Count the lines in the rows below that contain the string "height". Case counts, so give only the number of lines with a case-sensitive match.
** start of RECORD EXCERPTS **
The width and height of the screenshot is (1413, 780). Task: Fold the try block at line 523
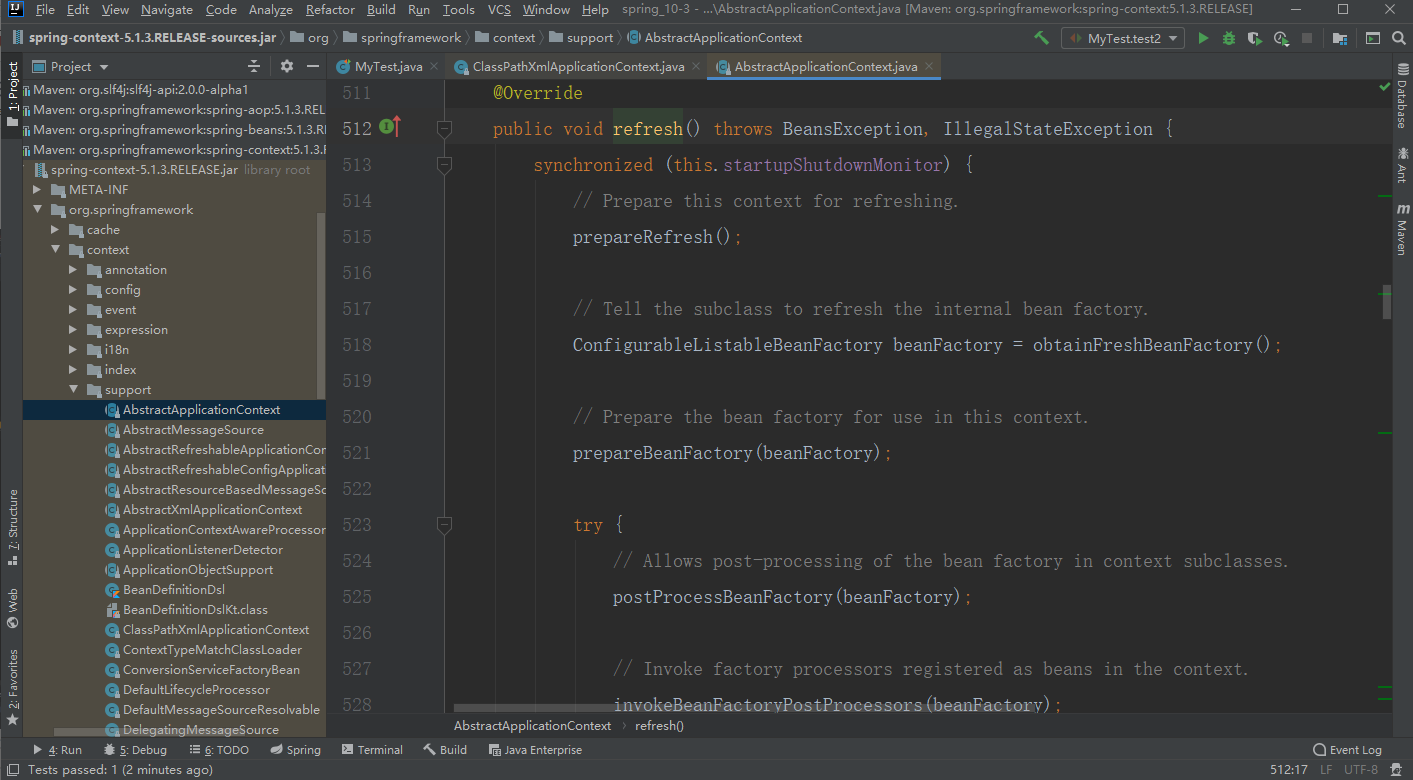coord(445,524)
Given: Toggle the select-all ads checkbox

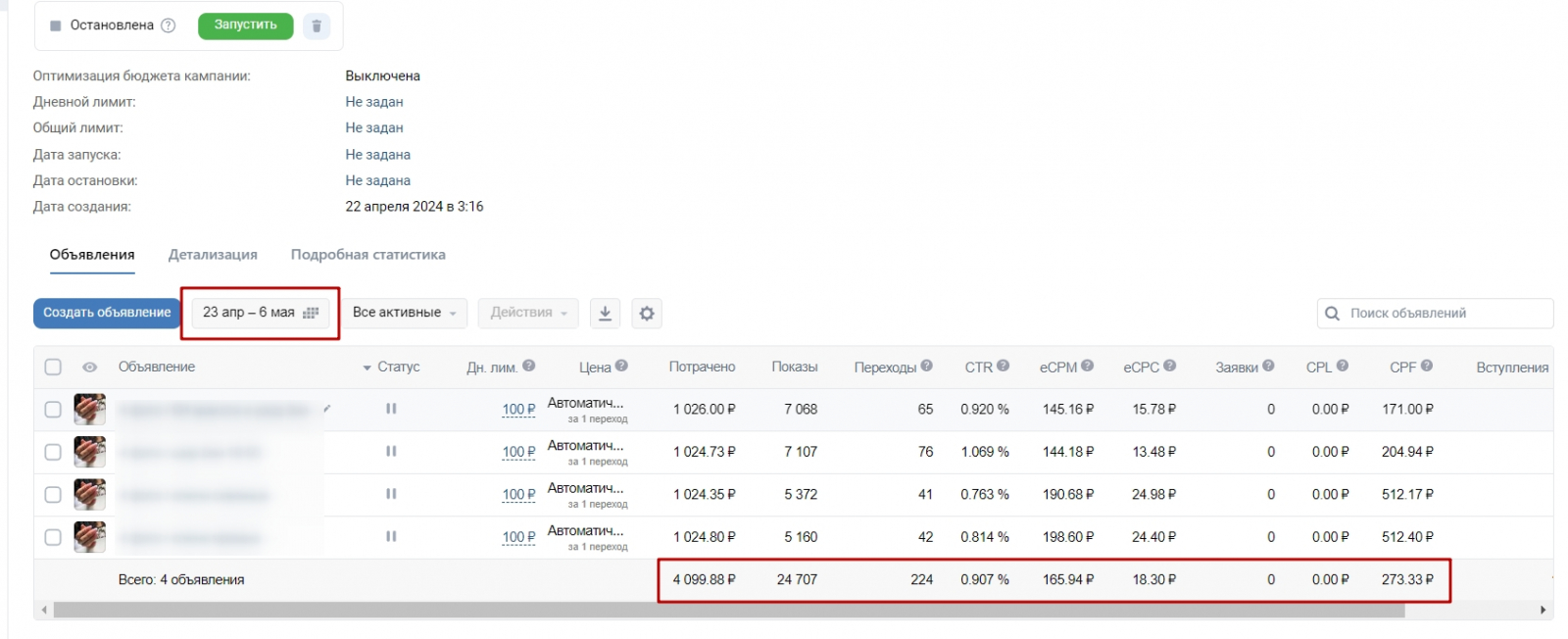Looking at the screenshot, I should click(x=53, y=367).
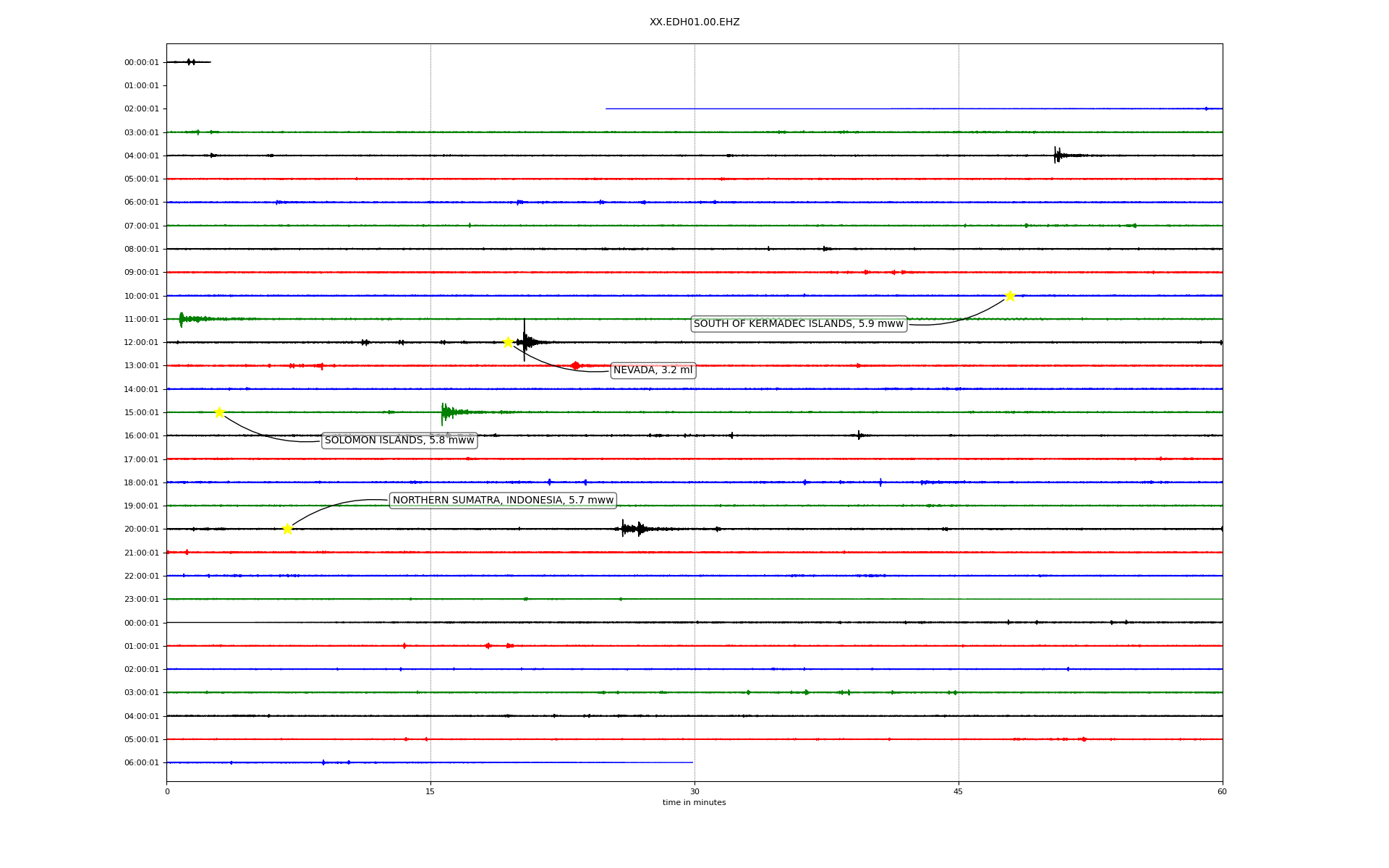
Task: Click the black burst on 20:00 trace
Action: click(631, 529)
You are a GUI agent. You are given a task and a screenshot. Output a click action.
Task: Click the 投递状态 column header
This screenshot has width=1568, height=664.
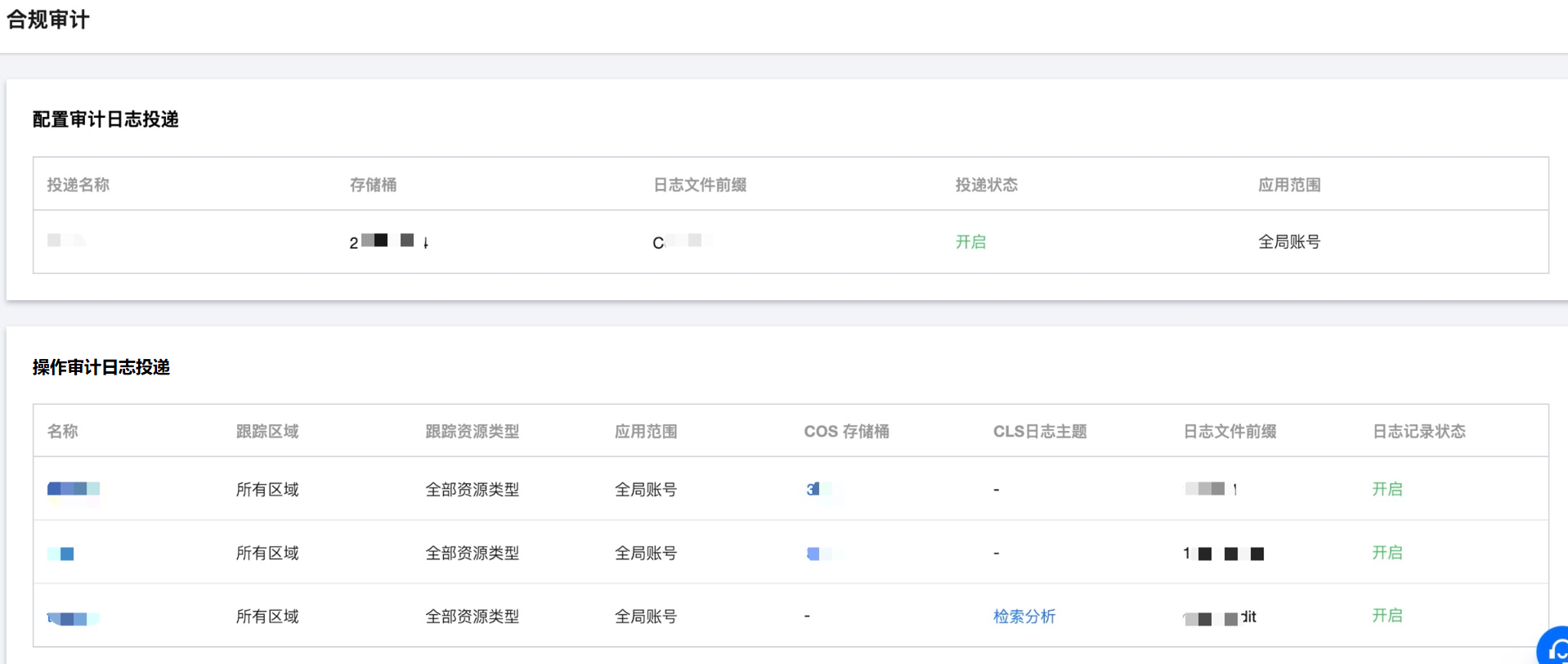[986, 185]
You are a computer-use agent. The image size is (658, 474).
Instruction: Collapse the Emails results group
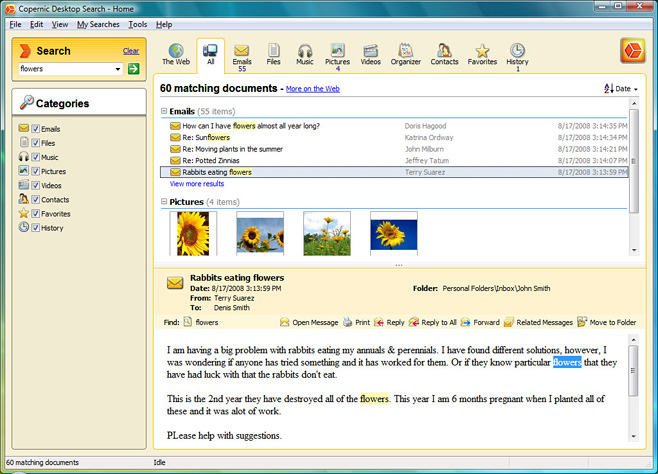click(164, 111)
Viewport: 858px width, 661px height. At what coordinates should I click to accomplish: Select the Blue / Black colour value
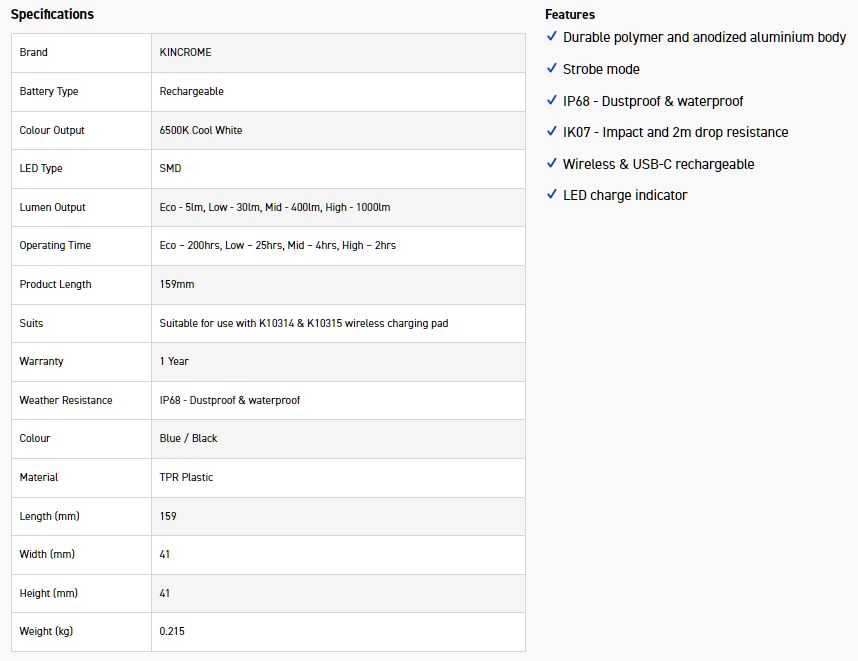tap(189, 438)
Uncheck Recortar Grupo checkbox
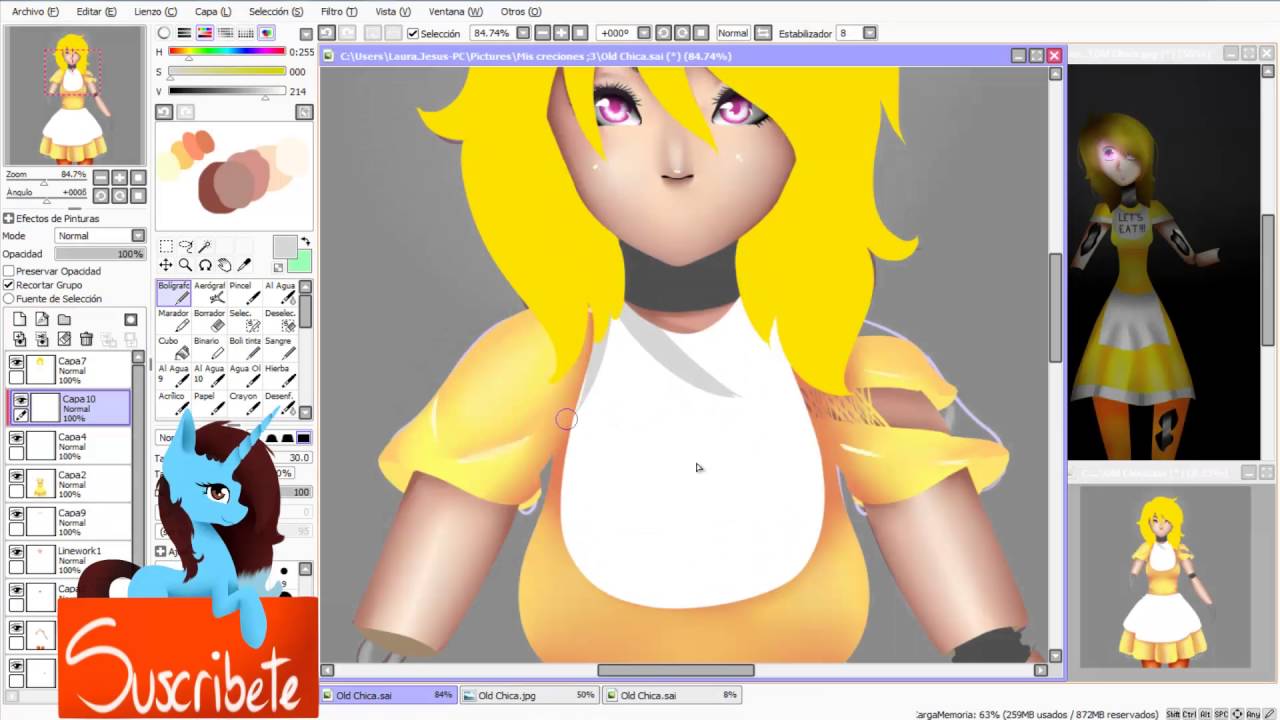 [x=9, y=285]
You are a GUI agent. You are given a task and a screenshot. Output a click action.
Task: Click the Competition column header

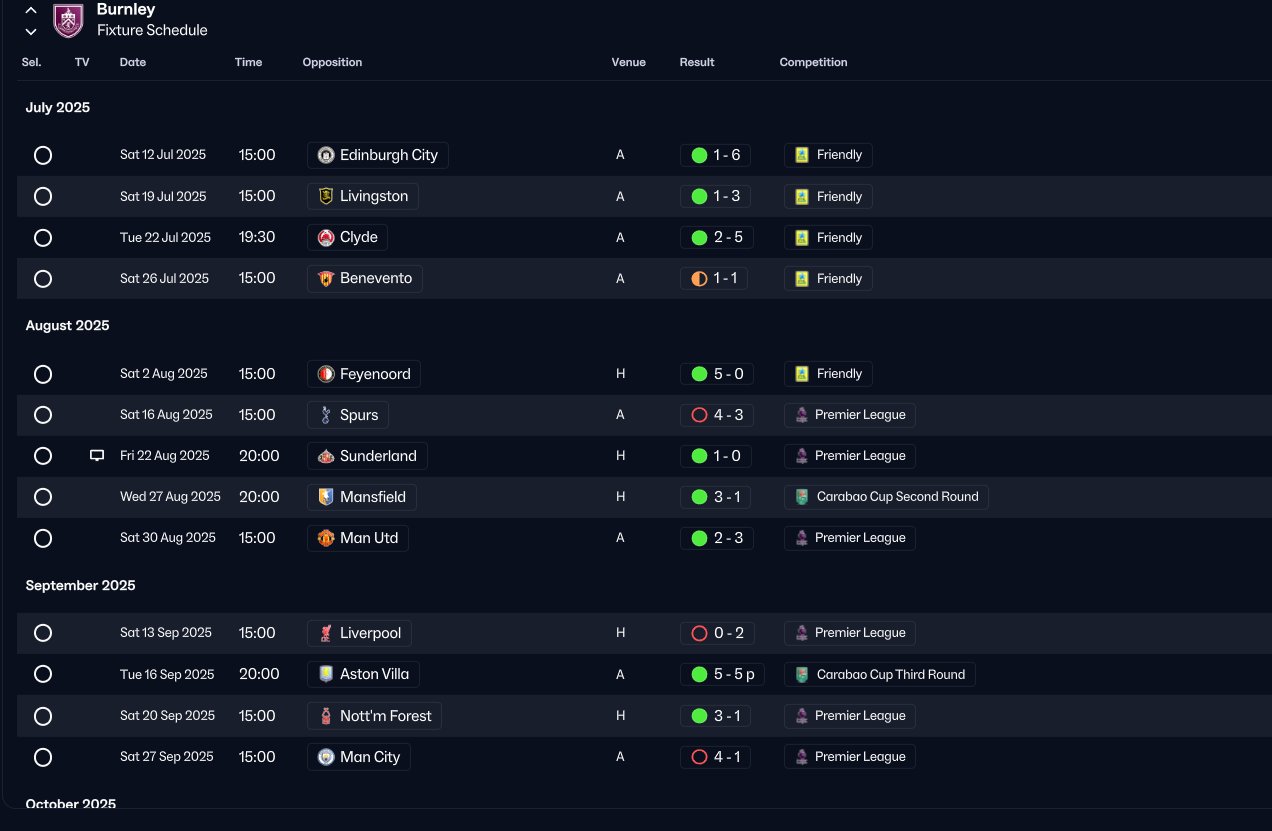(813, 62)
** end of RECORD EXCERPTS **
REPLY: 3